Work order: Throughout the listing that follows, find each line with the word "computer" and copy it.

Provided information:
__________________________________________________
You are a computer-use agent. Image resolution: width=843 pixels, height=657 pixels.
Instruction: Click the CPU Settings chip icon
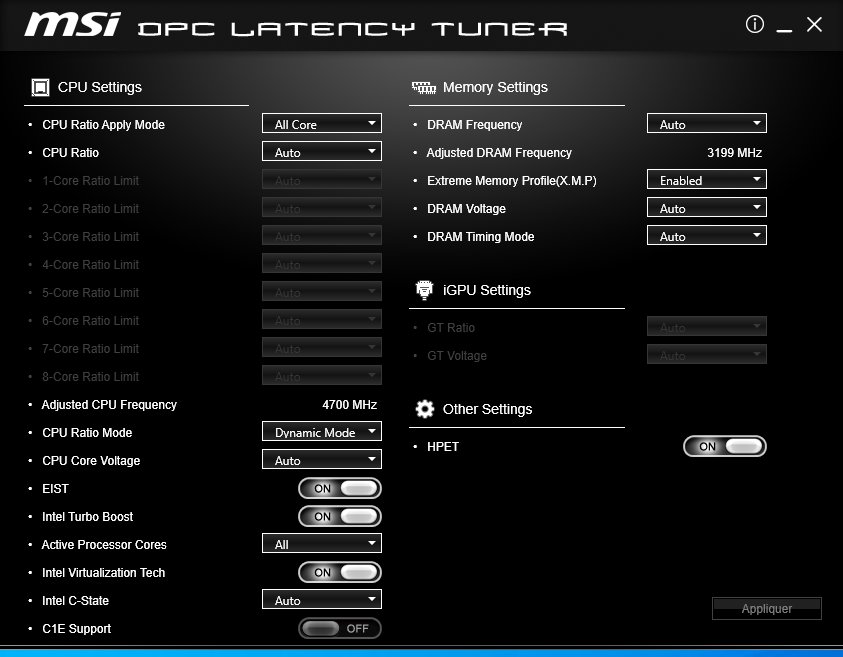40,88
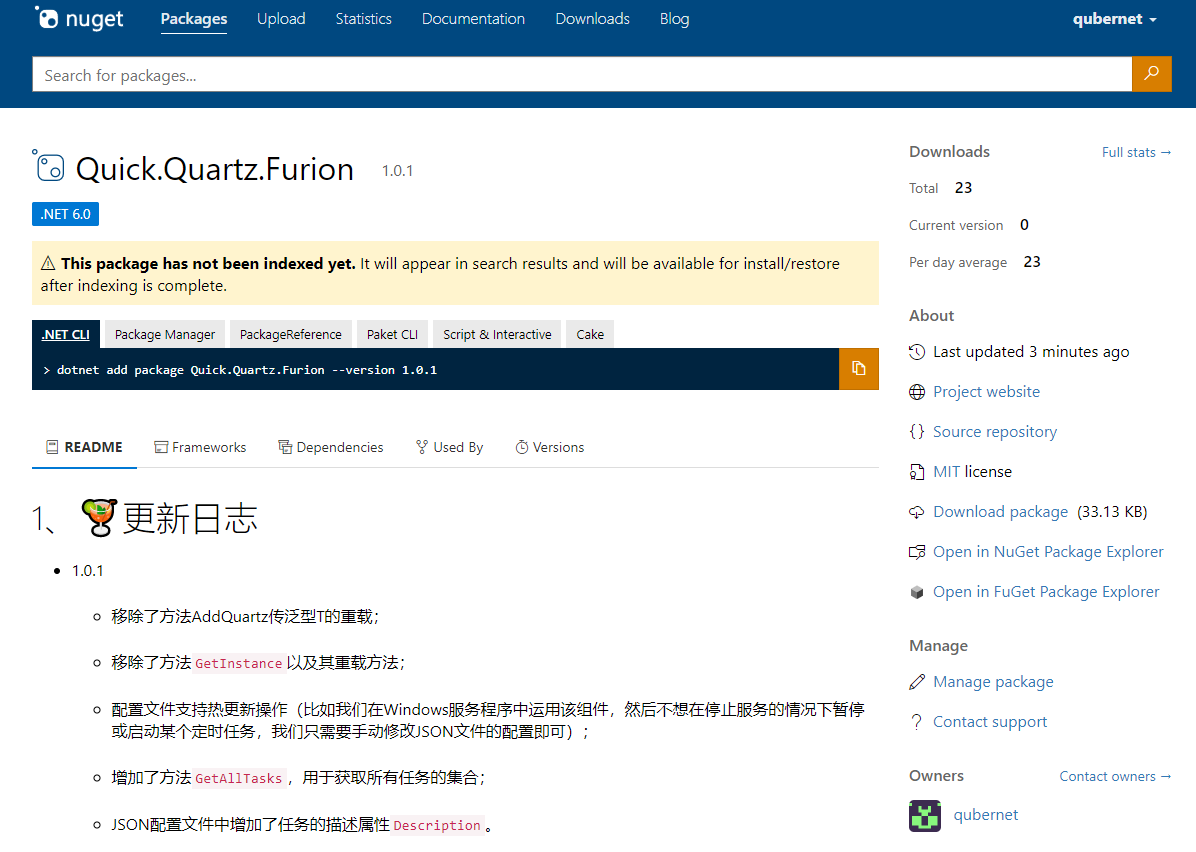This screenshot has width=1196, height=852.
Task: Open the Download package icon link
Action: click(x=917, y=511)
__________________________________________________
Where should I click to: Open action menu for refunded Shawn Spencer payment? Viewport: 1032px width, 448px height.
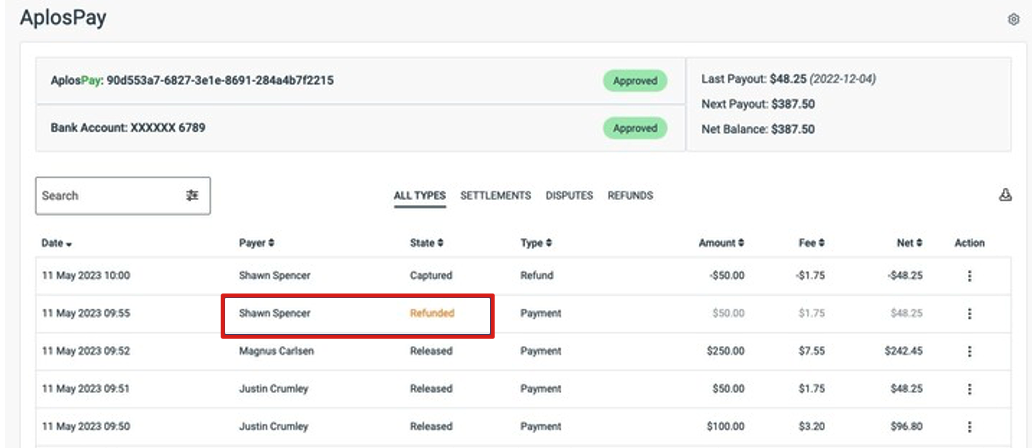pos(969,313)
__________________________________________________
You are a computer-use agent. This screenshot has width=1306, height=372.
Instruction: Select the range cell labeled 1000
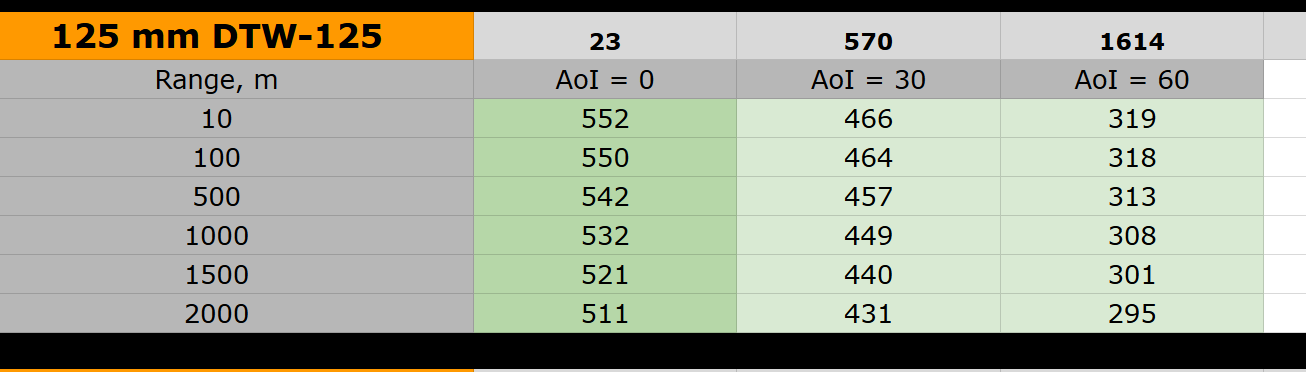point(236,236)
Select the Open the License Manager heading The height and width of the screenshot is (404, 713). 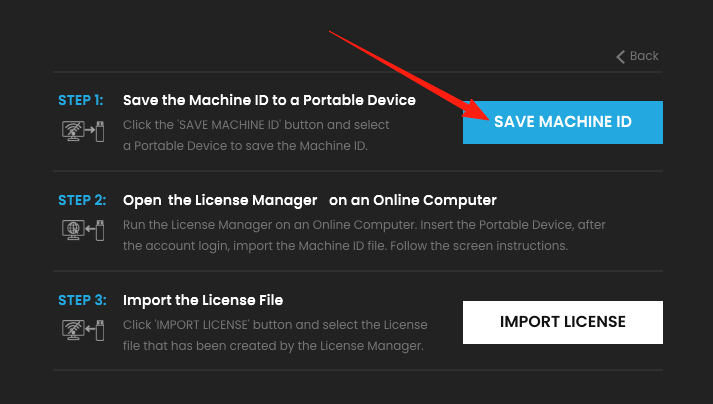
__________________________________________________
Expected output:
You are a computer-use agent. Image resolution: width=843 pixels, height=657 pixels.
You are a computer-use agent. This screenshot has width=1306, height=372.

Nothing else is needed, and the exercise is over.